TASK INSTRUCTIONS:
Transcribe the records from the line containing "Sopa de Mandioca" onward, up to and including the final line, exactly and without anything else.
------------------------------------------------------------
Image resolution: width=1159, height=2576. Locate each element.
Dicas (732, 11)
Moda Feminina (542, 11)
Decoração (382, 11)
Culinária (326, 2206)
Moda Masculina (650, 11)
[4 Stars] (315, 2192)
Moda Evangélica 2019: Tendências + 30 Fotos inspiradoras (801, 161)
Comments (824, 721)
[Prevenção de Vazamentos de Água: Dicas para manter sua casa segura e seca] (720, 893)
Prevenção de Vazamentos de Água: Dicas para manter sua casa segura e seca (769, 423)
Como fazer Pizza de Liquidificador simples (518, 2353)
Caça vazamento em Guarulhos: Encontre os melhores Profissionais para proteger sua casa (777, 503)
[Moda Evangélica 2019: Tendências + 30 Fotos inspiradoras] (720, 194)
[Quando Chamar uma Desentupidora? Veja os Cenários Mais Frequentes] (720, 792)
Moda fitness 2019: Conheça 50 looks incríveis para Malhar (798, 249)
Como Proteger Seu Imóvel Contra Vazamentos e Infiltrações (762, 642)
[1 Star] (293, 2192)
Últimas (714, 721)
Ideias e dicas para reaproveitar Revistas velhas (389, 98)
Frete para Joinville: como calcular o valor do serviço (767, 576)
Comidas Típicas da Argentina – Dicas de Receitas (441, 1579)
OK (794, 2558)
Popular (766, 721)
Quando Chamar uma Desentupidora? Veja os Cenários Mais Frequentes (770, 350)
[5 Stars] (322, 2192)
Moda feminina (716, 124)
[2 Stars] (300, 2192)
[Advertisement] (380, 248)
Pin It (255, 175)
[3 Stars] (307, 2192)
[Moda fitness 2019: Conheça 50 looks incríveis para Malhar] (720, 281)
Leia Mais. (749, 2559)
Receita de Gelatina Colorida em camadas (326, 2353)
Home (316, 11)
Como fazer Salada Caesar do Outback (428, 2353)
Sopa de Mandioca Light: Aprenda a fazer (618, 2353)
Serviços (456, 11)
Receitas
------------------------------------------------------------
RESPONSE AREA:
Sopa de Mandioca Light: Aprenda a fazer (618, 2353)
Serviços (456, 11)
Receitas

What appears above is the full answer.